I do have to say that I give credit to USNWR for weighting the acceptance rate so lightly, as it’s one of the most gameable ingredients in the ranking stew.
“Yes H/Y are relatively new to engineering, but with the amount of money they can put into and the quality of students they get, how long do you think it will be before they are on par with Stanford.”
Harvard, maybe in half a century. Yale never. Remember that Stanford has a ton of money too and they’re not standing still not neglecting engineering.
As for law school admissions, maybe only YLS is small enough and can get enough high LSAT scores to afford to be holistic. Though HLS recently stopped requiring the LSAT. Still, get a 173 on the LSAT and even if you go to Poduck U, your chances at YHS (definitely CCN along with massive scholarships to other T14’s) are quite good.
This is true despite what the snobs may want to believe.
(Neither Harvard nor Yale is “relatively new to engineering.” Both of them established engineering and practical science schools in the 1840s. Yale awarded the first American PhD in engineering in the 1860s. Harvard closed its school around 1900, in part because the creation of the Massachusetts Institute of Technology has made it unnecessary, and Yale slowly merged its school’s curriculum with that of Yale College throughout the first half of the 20th Century, finally terminating its separate existence shortly after WW II. Unlike Harvard, Yale continuously maintained an undergraduate School of Engineering within Yale College from the 1930s on. It just didn’t receive a lot of investment between 1970 and 1990 (a bad time to disinvest in engineering).)
Yale had ABET accreditation for chemical, electrical, and mechanical engineering from 1936 until 1965. It regained ABET accreditation in 1982, 1973, and 1985 respectively and has maintained them until present:
http://main.abet.org/aps/AccreditedProgramsDetails.aspx?OrganizationID=163
Harvard had ABET accreditation in engineering science since 1962, and added electrical and mechanical engineering in 2013:
http://main.abet.org/aps/AccreditedProgramsDetails.aspx?OrganizationID=22
I’m a little surprised that no one has mentioned this but in addition to all the actions @Sue22 mentioned in post #10 (which included delaying admissions) and also taking in a lot of transfers (USC takes in roughly 3K traditional freshmen in the fall each year and graduates roughly 5K undergrads each year) as well as maintaining a Z list (Harvard and the U of C definitely do that) and using ED and SCEA to up yield (almost every elite private), you could also maintain a non-trad division that is the same as the traditional undergrad divisions in pretty much every way (including cost) that is roughly 1/3rd the size of the traditional undergrad student body. That would be Columbia with GS. You get an extra 2K tuition-paying students who pay the traditional rate (Columbia GS fin aid tends to be poor) to support your faculty without having to count their stats for USNews. Neat trick.
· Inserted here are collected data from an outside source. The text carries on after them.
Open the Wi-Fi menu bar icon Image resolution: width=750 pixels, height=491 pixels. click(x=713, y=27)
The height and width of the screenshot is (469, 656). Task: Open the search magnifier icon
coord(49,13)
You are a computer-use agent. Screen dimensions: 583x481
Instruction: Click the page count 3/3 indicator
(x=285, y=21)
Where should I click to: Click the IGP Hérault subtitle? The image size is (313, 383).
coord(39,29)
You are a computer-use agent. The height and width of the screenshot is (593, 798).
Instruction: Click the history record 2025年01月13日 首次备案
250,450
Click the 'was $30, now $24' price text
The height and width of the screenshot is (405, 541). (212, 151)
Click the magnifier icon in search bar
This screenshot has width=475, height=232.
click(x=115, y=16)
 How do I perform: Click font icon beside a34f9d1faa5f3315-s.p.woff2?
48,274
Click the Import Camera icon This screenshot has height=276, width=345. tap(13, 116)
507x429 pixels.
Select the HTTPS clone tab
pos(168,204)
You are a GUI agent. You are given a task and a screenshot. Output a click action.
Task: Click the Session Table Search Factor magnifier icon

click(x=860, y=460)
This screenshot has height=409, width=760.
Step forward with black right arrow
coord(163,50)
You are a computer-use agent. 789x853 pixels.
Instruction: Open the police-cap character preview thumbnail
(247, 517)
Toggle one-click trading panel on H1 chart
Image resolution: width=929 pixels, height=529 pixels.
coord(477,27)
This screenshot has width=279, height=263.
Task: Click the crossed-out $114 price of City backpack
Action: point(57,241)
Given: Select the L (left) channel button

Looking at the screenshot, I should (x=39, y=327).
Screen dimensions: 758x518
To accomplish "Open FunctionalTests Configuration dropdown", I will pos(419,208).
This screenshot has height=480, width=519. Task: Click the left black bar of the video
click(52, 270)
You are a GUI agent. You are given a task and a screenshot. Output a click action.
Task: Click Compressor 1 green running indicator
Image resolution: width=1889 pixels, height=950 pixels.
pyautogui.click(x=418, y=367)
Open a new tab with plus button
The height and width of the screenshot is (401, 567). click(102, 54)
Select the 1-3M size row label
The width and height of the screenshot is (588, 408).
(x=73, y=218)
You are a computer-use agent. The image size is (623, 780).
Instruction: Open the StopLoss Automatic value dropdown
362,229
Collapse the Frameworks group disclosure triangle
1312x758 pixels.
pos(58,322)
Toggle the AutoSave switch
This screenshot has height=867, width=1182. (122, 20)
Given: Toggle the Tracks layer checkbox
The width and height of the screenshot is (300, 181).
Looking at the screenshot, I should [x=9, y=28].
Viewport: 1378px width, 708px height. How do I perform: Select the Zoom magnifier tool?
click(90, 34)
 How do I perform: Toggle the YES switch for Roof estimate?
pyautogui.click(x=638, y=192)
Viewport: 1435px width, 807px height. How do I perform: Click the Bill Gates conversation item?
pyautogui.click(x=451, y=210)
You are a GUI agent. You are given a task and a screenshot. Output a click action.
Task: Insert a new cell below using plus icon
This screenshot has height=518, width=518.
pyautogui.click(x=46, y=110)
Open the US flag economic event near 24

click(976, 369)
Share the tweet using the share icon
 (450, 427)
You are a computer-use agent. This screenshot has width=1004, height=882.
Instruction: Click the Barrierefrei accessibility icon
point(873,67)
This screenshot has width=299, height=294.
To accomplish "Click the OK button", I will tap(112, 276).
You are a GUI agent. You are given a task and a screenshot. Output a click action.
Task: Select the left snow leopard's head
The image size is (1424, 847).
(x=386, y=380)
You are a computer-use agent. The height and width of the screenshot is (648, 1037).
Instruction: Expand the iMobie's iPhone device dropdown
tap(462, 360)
BTW, Harvard, WashU, NU, among others also have non-trad divisions but those divisions graduate a tiny fraction of the overall undergraduate totals and the tuition for those programs is also a fraction of that of the traditional undergrad program (Penn also has LPS but I don’t know how big that is). Plus, unlike Columbia GS, students in those non-trad divisions aren’t allowed to take many of the traditional undergrad classes.
When you come down to it, there are only 2 elite privates that don’t play games with admissions in order to bolster their USNews rankings:
MIT and Caltech.
To be fair, I believe Columbia GS is a nonpareil among standalone non-trad schools (with the price tag to match). Certainly a terrific opportunity for non-trad students (if you can afford it). But it would help Columbia in USNews to essentially have 8K full-time undergrads (paying the traditional undergrad rate) but only have to report stats (and allow admittance from HS to join) for 6K students.